Gather every row below that contains the string "Scots", copying each such row in full. Case counts.

Data for processing:
● ● ●
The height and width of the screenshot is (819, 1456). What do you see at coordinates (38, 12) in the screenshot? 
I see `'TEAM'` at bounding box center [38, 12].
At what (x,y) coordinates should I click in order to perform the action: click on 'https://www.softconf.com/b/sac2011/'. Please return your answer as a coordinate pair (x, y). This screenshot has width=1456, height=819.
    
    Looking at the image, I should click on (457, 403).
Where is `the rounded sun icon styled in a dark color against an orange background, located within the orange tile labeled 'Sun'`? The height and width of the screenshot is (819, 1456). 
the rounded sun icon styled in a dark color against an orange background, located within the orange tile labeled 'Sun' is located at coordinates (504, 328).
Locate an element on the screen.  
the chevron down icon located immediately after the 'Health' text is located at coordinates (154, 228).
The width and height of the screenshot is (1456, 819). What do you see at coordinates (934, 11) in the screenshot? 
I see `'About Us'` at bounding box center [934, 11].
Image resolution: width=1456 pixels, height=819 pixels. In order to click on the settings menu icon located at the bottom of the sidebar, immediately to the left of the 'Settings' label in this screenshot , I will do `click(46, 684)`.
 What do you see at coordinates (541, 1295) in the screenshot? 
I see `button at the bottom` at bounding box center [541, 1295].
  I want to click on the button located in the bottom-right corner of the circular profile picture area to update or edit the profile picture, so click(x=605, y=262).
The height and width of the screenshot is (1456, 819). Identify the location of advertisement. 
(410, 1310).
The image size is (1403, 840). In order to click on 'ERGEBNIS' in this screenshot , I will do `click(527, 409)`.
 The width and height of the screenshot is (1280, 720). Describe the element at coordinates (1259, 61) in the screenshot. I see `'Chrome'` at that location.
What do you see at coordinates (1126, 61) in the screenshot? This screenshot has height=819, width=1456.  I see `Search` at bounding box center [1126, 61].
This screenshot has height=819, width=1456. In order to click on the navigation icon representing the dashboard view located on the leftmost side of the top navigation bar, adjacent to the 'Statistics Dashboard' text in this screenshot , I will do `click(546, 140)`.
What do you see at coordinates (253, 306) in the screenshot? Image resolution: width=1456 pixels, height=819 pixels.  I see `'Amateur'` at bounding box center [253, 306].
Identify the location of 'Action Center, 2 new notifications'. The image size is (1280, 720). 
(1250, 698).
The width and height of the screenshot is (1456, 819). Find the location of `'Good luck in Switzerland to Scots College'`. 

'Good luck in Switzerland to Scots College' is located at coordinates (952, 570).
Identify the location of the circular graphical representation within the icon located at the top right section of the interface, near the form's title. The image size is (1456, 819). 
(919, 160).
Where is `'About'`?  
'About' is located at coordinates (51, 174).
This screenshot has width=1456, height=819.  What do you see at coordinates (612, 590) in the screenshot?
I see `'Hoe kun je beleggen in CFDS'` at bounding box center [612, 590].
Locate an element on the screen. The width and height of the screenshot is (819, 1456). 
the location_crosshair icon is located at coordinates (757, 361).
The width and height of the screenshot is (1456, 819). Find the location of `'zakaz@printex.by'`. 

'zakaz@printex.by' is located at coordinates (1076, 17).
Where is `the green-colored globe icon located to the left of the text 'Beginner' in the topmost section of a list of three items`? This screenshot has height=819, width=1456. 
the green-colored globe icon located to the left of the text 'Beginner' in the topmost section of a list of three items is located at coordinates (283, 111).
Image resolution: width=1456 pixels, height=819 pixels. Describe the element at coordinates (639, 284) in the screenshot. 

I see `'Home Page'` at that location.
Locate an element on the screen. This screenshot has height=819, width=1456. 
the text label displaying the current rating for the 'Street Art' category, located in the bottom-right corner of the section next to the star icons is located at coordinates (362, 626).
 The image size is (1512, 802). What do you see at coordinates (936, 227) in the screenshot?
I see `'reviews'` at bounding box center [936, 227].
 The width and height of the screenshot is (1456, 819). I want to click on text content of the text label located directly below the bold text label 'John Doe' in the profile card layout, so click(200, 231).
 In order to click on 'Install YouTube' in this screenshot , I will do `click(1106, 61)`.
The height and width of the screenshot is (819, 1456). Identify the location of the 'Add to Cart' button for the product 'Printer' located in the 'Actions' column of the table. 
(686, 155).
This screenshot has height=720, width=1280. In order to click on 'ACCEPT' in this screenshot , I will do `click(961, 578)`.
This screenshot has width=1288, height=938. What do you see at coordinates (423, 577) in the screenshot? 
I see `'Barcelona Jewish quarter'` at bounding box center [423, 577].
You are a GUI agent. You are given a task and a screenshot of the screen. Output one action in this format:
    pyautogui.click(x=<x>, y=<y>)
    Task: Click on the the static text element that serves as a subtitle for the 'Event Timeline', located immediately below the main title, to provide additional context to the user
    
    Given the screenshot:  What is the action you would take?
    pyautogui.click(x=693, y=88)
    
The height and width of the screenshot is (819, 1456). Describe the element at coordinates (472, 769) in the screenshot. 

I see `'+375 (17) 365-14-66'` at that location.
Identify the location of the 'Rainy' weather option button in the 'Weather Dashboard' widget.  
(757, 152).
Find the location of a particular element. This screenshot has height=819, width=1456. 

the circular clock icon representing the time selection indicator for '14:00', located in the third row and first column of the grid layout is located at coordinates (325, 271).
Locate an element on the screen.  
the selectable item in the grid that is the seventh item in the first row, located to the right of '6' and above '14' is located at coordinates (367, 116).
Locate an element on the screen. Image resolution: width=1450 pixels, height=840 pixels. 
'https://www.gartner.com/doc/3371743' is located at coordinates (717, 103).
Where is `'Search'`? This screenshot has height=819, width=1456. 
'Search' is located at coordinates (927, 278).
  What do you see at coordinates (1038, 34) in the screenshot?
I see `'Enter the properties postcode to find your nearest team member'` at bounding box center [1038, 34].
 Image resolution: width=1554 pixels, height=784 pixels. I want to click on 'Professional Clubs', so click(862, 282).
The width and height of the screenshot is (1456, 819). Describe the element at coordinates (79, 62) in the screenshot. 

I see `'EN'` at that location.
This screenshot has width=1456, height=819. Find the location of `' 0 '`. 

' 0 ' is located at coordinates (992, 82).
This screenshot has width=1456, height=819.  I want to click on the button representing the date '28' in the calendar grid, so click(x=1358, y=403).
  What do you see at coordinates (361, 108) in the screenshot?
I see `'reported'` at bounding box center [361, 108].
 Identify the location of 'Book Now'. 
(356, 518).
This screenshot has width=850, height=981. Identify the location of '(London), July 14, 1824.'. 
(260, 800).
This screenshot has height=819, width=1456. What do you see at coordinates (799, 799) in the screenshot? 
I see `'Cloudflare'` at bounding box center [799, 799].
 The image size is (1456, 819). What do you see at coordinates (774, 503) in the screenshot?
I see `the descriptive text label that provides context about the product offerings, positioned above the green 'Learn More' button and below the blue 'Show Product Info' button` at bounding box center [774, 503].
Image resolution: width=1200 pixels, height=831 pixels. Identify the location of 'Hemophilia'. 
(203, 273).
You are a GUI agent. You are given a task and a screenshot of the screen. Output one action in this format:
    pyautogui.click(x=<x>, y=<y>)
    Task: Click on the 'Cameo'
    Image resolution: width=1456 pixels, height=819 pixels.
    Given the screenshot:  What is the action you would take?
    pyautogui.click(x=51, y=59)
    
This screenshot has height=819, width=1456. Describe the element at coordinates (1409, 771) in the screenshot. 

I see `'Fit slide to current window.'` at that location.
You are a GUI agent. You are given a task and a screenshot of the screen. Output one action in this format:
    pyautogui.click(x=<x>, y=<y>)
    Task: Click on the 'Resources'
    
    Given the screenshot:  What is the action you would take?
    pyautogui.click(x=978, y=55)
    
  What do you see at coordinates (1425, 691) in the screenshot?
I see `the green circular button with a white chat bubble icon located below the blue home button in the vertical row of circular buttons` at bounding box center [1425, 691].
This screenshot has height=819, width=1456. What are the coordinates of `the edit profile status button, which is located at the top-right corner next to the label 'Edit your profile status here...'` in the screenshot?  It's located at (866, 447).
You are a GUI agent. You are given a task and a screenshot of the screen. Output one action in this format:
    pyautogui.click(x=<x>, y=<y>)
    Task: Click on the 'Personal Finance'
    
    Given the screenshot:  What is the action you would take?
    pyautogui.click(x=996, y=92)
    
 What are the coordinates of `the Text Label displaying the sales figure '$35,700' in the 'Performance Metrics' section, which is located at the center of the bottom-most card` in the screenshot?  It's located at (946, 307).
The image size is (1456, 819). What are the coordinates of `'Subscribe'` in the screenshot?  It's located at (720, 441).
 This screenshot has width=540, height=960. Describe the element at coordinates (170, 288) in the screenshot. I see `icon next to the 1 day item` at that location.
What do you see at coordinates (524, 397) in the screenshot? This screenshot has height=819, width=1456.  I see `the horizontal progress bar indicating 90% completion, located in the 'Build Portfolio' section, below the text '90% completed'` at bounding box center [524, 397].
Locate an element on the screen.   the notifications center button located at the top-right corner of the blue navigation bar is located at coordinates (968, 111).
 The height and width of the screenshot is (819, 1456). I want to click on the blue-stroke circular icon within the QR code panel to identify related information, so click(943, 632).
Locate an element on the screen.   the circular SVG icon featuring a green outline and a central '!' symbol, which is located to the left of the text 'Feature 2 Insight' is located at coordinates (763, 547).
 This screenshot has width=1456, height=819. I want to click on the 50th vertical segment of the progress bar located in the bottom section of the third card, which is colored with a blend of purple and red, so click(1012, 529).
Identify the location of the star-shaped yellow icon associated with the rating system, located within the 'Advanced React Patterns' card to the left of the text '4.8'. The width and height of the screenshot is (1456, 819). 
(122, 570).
● ● ●
Final result:
The width and height of the screenshot is (1456, 819). Find the location of `'Good luck in Switzerland to Scots College'`. 
'Good luck in Switzerland to Scots College' is located at coordinates (952, 570).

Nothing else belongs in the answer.